Court orders to confiscate issues of private newspaper Al-Dustour due to 'fueling sedition' against Morsi. On Thursday, journalists staged small protests and columnists left their columns blank in protest of attempts by the Brotherhood to control the papers instead of reforming them-
An Egyptian court ordered the Saturday editions of a newspaper confiscated over allegations it insulted Islamist president Mohammed Morsi and instigated sectarian discord, Egypt's official news agency said.
Editions of Al-Dustour, a privately owned daily, were seized after several individuals filed lawsuits accusing it of "fueling sedition" and "harming the president through phrases and wording punishable by law," MENA said.
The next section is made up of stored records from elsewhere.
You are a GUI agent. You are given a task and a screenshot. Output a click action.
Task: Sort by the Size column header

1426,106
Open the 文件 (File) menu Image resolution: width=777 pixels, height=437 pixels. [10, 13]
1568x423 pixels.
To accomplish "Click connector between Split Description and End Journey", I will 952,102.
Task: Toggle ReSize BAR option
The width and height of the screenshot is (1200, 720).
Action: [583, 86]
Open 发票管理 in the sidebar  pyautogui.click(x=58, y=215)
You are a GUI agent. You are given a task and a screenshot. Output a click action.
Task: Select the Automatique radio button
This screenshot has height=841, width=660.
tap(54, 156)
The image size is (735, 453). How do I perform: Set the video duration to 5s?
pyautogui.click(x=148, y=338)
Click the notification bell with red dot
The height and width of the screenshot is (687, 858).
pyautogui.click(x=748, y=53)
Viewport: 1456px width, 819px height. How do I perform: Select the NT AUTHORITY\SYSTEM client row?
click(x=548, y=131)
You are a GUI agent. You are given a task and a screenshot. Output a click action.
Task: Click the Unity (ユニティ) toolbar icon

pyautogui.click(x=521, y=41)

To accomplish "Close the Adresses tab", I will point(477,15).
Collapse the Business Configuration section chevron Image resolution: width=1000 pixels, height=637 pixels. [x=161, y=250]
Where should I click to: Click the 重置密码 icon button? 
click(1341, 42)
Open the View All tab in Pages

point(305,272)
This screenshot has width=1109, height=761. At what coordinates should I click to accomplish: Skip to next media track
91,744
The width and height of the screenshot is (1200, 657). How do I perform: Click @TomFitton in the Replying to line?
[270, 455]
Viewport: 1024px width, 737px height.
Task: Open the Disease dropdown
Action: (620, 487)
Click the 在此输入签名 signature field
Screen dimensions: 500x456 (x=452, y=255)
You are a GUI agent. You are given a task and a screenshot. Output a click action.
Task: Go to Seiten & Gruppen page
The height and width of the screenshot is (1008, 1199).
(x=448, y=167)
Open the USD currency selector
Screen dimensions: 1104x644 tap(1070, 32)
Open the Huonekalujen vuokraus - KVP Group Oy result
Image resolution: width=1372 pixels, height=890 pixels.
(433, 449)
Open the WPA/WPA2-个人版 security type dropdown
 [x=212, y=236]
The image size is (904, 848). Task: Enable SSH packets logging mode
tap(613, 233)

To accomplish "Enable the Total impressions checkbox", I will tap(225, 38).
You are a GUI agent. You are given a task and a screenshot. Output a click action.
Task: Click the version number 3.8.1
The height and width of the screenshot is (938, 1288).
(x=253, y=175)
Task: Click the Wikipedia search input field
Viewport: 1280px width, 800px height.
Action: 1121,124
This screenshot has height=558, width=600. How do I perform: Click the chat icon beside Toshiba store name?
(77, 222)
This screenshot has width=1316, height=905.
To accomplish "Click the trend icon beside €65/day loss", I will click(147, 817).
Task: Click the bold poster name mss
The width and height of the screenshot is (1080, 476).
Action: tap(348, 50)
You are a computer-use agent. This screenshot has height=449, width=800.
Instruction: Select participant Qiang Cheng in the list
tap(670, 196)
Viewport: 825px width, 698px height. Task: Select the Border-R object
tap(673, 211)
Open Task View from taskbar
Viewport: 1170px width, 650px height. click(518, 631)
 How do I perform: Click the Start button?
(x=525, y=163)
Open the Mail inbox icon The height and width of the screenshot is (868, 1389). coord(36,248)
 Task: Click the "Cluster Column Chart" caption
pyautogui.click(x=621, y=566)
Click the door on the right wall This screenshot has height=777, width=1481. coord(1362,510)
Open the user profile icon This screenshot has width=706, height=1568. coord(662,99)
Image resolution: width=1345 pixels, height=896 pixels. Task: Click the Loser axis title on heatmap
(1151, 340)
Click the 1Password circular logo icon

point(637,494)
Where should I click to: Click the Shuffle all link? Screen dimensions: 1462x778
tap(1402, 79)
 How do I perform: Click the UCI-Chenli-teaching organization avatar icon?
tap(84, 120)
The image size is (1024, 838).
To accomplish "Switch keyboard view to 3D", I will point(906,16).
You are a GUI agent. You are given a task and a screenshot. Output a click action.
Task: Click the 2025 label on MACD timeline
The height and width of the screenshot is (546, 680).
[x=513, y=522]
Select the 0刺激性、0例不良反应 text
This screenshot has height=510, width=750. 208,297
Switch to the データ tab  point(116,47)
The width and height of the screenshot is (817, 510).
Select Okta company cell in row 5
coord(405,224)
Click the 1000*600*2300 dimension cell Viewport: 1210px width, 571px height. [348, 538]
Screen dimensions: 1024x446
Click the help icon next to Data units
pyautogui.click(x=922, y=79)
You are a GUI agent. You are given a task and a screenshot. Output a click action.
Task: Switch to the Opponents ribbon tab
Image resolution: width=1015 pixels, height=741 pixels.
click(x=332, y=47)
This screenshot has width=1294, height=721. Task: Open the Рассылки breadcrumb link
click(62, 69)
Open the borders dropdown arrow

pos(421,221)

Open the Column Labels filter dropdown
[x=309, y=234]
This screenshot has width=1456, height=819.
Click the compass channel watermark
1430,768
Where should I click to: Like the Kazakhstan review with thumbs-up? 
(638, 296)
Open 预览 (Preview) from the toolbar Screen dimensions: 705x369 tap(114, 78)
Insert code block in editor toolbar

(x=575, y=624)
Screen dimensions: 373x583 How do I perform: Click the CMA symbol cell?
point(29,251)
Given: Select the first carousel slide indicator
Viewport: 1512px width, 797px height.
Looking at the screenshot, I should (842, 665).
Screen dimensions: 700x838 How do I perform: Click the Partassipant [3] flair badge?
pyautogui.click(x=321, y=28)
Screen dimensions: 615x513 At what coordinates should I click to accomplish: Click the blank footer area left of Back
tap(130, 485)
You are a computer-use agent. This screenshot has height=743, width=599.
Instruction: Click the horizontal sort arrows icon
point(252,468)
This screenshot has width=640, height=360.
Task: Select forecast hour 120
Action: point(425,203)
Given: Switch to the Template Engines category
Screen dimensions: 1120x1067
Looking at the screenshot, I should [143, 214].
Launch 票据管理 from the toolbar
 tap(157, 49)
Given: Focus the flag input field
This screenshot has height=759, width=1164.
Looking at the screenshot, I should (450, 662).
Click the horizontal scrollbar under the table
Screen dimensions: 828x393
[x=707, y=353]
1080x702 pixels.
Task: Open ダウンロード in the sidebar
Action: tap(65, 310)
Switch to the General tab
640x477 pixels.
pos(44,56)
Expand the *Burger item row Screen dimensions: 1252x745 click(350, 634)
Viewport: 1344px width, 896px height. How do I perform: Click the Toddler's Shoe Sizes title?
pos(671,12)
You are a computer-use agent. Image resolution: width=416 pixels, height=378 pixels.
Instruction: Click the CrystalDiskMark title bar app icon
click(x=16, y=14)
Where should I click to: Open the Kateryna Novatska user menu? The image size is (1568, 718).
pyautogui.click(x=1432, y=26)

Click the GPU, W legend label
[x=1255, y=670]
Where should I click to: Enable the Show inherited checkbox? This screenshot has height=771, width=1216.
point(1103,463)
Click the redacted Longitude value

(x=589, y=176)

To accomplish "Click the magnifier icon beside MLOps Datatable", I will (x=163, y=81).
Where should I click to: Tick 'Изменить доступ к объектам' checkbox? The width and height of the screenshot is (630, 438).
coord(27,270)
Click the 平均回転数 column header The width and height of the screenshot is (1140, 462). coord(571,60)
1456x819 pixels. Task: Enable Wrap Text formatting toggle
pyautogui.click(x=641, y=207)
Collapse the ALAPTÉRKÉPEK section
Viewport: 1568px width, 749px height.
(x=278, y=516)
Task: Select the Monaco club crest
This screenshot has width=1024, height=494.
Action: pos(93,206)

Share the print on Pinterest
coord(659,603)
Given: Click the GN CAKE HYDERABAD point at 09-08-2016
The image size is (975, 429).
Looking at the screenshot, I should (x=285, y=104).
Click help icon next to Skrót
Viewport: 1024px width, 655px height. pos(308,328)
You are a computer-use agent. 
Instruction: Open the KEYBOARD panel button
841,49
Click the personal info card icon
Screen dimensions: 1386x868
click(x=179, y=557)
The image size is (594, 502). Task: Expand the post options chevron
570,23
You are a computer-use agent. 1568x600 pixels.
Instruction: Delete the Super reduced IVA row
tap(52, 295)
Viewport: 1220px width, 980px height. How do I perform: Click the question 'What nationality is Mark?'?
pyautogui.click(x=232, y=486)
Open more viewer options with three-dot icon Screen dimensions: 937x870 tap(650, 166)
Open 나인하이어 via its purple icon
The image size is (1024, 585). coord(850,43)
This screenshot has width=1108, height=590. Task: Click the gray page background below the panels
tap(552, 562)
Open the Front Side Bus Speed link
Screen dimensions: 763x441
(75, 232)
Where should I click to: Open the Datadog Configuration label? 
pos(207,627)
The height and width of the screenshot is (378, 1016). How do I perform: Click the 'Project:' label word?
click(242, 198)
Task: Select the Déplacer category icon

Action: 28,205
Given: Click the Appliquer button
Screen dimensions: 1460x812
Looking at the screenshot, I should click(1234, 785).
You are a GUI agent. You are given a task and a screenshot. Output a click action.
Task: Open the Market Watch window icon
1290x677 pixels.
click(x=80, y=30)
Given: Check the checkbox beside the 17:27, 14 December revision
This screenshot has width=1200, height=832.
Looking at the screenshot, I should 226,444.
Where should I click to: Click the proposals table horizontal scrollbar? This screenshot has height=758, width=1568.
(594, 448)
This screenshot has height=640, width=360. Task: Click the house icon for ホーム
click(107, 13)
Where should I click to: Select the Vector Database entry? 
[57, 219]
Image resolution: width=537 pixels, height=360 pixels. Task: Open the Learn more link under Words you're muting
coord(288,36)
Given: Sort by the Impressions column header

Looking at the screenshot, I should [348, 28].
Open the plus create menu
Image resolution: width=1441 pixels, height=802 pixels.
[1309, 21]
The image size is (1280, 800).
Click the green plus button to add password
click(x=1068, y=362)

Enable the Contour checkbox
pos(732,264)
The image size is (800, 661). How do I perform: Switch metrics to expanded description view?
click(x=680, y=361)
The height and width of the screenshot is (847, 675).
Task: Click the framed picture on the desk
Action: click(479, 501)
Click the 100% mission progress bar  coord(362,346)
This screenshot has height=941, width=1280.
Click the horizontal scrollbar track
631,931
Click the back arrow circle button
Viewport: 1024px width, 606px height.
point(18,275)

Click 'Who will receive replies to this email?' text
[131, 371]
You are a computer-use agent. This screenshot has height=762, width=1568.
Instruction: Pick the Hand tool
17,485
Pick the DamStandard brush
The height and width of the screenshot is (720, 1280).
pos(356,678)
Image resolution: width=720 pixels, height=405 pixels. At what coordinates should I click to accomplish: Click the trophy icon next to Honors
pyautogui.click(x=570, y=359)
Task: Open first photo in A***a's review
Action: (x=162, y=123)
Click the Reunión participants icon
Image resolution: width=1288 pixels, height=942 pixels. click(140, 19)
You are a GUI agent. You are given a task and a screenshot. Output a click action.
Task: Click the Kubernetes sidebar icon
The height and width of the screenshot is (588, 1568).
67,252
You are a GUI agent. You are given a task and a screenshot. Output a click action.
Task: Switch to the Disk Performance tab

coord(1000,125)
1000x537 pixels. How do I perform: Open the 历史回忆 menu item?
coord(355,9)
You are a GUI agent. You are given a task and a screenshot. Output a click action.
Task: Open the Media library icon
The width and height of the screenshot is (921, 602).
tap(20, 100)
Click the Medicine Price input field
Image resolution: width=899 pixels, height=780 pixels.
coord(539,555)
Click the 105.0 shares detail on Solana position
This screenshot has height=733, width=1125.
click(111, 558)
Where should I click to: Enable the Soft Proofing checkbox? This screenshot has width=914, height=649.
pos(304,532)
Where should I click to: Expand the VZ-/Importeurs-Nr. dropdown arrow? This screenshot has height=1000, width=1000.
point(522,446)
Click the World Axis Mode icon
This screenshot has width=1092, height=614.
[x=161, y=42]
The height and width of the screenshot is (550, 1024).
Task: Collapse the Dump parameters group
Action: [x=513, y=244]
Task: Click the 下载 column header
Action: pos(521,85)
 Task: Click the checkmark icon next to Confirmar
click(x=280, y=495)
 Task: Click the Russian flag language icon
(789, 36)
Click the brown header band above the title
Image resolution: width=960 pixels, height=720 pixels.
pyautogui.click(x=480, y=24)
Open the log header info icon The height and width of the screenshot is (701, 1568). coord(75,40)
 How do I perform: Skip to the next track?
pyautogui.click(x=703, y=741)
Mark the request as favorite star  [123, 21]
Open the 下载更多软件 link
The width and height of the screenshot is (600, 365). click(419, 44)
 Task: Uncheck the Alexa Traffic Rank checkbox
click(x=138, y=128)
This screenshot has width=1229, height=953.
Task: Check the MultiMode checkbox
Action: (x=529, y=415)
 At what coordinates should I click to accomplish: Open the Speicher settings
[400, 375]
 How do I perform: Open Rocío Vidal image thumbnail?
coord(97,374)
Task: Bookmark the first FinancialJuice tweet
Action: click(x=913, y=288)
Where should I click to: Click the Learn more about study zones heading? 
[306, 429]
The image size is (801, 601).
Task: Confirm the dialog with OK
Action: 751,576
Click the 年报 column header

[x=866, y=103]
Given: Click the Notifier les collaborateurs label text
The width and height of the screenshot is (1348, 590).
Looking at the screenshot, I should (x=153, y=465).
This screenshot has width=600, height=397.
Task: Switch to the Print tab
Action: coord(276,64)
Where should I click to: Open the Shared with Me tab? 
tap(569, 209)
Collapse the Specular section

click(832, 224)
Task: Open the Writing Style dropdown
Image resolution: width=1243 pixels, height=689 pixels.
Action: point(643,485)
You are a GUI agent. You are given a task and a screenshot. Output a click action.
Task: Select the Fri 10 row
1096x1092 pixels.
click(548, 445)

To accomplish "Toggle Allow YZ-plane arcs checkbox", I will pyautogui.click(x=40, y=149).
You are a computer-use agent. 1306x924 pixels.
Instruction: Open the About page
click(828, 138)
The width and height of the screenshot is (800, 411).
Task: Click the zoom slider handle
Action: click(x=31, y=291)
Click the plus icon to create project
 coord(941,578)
It was not clear whether the paper was barred from publishing completely. Newspaper al-Masry al-Youm said authorities have removed al-Dustour from newsstands.
The paper, a tabloid owned by a Christian businessman, has been fiercely critical of Morsi and the Muslim Brotherhood while showing strong support for the military council, which took power after the ouster of Hosni Mubarak in last year's uprising. Both Morsi and the military council are in midst of power struggle.
Saturday's edition featured a lengthy front-page article warning of a Brotherhood "emirate" seizing Egypt and calling on Egyptians to join ranks with the military to confront Islamists. The lawsuits also accuse the paper of inflammatory coverage of recent sectarian violence.
Several days earlier, a TV network was ordered off the air over allegations it suggested the killing of Morsi. The network, el-Faraeen, broadcasts populist talk show host Tawfiq Okasha, a former Mubarak loyalist who regularly expresses enmity toward the revolution and the Muslim Brotherhood on his show.
The Muslim Brotherhood, the country's most influential Islamic political group, came under heavy criticism after its lawmakers, packed in the parliament's upper house, moved to replace chief editors of Egypt's state-run newspapers.
On Thursday, journalists staged small protests and columnists left their columns blank in protest of attempts by the Brotherhood to control the papers instead of reforming them.